The provincial government announced a plan to repair and reopen the St. Louis Bridge on Wednesday following a brief closure for inspections.
© Herald photo by Perry Bergson
The St. Louis Bridge is shown in the background behind the bison statue in the community south of Prince Albert last May. The Ministry of Highways and Infrastructure has announced a repair plan for the bridge following a brief closure for inspections.
Engineers began examining the bridge after staff members from the Ministry of Highways and Infrastructure discovered a crack in the structure last week.
“We did an inspection of the bridge and then on Monday, once that was completed, the engineers reviewed the results of the inspection to determine if the bridge could be reopened safely, and then secondly what repairs would need to be made,” Ministry spokesperson Doug Wakabayashi said.
The bridge is set to reopen following the installation of temporary traffic signals and signs.
The Highway Hotline will be updated as soon as the bridge opens up to traffic again. One-way traffic will be in effect and traffic lights in operation until the repairs are completed.
The Ministry anticipated on Wednesday the bridge could be re-opened to normal two-way traffic within five days.
“What we’ll do is we’ll have one lane open to traffic and the lights will be set up to alternate the southbound/northbound traffic,” Wakabayashi said.
Upon its reopening, traffic will first be routed onto the southbound lane as repairs are made to the northbound lane.
Traffic will subsequently move over to the northbound lane while repairs are made to the southbound lane.
“Then hopefully within five days, we (will) have the bridge open to … normal traffic,” Wakabayashi said.
During their inspection of the bridge, Ministry engineers determined that the crack responsible for the closure resulted from a combination of corrosion to an expansion joint and the recent wave of cold temperatures.
Hopefully within five days, we (will) have the bridge open to … normal traffic. Doug Wakabayashi
Wakabayashi explained that expansion joints in bridge decks are designed to allow the structure to expand in warm summer temperatures and then contract during the colder winter months.

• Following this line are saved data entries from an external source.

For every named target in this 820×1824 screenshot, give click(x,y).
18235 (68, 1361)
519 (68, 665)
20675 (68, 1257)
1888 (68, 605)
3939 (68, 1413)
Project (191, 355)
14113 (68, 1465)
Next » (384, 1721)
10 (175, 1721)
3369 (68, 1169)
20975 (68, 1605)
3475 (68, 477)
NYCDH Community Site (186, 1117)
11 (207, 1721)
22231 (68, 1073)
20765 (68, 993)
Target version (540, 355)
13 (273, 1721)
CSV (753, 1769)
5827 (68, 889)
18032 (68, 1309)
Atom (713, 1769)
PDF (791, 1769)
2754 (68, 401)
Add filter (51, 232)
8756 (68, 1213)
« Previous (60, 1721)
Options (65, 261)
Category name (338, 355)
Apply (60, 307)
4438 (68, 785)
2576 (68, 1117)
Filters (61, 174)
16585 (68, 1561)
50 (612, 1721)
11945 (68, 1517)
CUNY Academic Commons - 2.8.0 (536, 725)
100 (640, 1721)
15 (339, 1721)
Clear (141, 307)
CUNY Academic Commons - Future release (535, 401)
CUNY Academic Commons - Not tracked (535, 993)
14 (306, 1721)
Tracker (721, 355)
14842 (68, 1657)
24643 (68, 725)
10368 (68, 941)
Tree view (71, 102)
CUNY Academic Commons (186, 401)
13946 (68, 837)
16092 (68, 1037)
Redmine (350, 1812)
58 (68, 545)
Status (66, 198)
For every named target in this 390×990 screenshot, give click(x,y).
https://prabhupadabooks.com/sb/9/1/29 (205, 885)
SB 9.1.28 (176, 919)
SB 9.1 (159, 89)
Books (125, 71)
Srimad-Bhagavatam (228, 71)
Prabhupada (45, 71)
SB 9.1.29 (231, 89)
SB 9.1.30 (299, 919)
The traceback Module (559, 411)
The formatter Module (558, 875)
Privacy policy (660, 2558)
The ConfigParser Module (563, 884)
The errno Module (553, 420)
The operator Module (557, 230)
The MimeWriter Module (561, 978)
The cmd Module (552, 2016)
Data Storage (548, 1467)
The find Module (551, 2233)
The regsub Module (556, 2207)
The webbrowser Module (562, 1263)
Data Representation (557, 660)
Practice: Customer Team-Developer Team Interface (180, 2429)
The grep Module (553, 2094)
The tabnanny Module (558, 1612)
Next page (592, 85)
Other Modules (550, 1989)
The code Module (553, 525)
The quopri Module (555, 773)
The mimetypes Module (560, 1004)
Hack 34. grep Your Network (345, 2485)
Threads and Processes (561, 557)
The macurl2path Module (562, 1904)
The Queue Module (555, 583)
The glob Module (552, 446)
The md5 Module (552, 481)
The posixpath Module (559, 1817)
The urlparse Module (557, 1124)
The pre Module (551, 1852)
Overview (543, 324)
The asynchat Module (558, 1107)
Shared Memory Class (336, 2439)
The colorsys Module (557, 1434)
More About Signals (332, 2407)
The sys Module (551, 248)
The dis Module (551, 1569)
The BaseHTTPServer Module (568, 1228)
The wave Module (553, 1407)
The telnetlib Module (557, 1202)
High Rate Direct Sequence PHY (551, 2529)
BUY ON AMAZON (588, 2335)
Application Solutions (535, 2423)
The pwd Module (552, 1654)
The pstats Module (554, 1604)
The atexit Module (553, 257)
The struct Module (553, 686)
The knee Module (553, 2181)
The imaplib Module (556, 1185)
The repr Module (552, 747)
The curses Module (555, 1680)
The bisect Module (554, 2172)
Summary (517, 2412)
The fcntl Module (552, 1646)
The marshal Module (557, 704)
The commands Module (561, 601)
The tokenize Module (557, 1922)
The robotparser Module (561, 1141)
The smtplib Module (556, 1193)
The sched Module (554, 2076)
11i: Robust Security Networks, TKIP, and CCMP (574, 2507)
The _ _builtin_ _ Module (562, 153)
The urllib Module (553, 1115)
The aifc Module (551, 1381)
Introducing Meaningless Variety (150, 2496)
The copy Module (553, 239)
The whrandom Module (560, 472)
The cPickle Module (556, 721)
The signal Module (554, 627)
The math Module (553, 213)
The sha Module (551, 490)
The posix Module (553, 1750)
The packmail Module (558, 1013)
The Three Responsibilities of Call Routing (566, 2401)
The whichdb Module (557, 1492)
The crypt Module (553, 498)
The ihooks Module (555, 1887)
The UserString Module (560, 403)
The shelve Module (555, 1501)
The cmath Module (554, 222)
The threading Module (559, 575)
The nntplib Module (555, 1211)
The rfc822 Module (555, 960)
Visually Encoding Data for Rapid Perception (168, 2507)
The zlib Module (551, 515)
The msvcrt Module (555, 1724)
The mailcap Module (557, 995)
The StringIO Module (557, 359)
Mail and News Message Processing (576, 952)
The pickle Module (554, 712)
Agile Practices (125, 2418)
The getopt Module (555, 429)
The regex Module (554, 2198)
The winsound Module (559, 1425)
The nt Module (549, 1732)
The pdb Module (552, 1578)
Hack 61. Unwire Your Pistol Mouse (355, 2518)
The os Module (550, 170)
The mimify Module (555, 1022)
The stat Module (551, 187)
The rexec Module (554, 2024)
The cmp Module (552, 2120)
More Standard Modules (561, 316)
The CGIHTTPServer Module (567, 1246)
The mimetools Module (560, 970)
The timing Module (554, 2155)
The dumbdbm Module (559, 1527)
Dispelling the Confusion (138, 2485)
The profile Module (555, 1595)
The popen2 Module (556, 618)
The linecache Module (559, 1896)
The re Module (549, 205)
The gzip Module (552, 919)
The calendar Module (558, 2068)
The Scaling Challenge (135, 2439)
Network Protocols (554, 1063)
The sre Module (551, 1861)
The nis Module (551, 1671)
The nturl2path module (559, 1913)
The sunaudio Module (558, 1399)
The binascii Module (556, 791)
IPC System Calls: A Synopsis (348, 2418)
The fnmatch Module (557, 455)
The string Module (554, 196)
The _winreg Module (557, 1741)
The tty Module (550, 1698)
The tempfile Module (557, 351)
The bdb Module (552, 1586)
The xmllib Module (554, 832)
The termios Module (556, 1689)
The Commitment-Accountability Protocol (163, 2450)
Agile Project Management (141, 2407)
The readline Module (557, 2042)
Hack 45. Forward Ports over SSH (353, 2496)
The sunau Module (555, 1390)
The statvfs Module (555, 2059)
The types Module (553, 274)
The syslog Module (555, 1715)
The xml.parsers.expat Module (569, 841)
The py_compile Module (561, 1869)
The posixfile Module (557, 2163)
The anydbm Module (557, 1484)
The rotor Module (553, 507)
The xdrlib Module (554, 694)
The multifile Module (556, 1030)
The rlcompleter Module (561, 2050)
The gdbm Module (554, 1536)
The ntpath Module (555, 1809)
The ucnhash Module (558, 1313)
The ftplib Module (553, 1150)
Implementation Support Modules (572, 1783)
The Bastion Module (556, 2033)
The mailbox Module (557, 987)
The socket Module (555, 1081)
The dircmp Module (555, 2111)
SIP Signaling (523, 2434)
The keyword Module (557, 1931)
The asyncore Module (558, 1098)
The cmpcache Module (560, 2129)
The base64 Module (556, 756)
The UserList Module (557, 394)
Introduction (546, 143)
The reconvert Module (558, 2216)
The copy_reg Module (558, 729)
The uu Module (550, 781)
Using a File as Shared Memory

“With the weather we’ve had recently, there’s been a lot of contraction,” he said.
“You combine that with the corrosion -- the bridge is about 100 years old -- and because of the natural corrosion of steel, plus the corrosion that occurs because of all the road salt it’s exposed to over the years, there are some very brittle pieces on there.”
The significant contraction combined with the fragile nature of bridge components, he said, eventually caused a piece of the structure to break loose.
Regarding repair efforts, Wakabayashi noted, “Basically, the easiest way to describe it is they’re going to bolt a plate down … over the area that cracked and the expansion joint, and then they’ll put some pavement over the top of that.”
The Ministry stated in its official release that the reopening of the bridge is subject to good winter weather conditions and the progress of the repair crew.